AIM OF THE EXERCISE:
Restate word for word the span that opens with the line containing "Task: Open the Tasks link next to Potential" and closes with the final line of the data; give only those lines.

DATA SHOWN:
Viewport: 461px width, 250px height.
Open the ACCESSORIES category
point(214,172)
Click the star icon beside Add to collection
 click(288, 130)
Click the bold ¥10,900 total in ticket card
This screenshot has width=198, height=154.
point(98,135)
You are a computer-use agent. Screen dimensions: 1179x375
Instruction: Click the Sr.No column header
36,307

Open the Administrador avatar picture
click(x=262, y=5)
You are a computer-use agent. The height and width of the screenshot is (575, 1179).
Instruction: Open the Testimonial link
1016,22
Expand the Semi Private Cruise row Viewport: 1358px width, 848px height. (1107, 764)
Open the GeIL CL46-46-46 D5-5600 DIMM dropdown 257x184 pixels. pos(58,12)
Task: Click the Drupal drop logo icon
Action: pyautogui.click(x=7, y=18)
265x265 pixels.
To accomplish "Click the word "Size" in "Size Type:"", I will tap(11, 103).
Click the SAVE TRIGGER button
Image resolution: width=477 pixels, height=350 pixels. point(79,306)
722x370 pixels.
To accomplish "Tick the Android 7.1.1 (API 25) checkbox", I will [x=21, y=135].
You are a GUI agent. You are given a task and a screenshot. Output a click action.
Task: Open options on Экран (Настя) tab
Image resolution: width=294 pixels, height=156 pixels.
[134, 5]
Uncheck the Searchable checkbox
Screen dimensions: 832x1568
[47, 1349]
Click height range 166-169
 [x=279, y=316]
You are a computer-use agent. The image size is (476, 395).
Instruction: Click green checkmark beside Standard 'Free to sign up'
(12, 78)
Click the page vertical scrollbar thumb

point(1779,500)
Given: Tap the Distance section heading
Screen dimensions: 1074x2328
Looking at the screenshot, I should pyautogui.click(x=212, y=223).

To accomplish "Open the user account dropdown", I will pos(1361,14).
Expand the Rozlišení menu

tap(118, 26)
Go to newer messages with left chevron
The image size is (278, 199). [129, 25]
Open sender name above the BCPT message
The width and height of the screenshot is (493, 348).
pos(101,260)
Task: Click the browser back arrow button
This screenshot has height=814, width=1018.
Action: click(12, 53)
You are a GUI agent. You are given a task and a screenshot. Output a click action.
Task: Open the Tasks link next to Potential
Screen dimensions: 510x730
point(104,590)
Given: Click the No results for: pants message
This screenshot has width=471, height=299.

TASK RESPONSE:
Task: Open the Tasks link next to Potential
Screen dimensions: 510x730
point(104,590)
Given: Click the No results for: pants message
This screenshot has width=471, height=299.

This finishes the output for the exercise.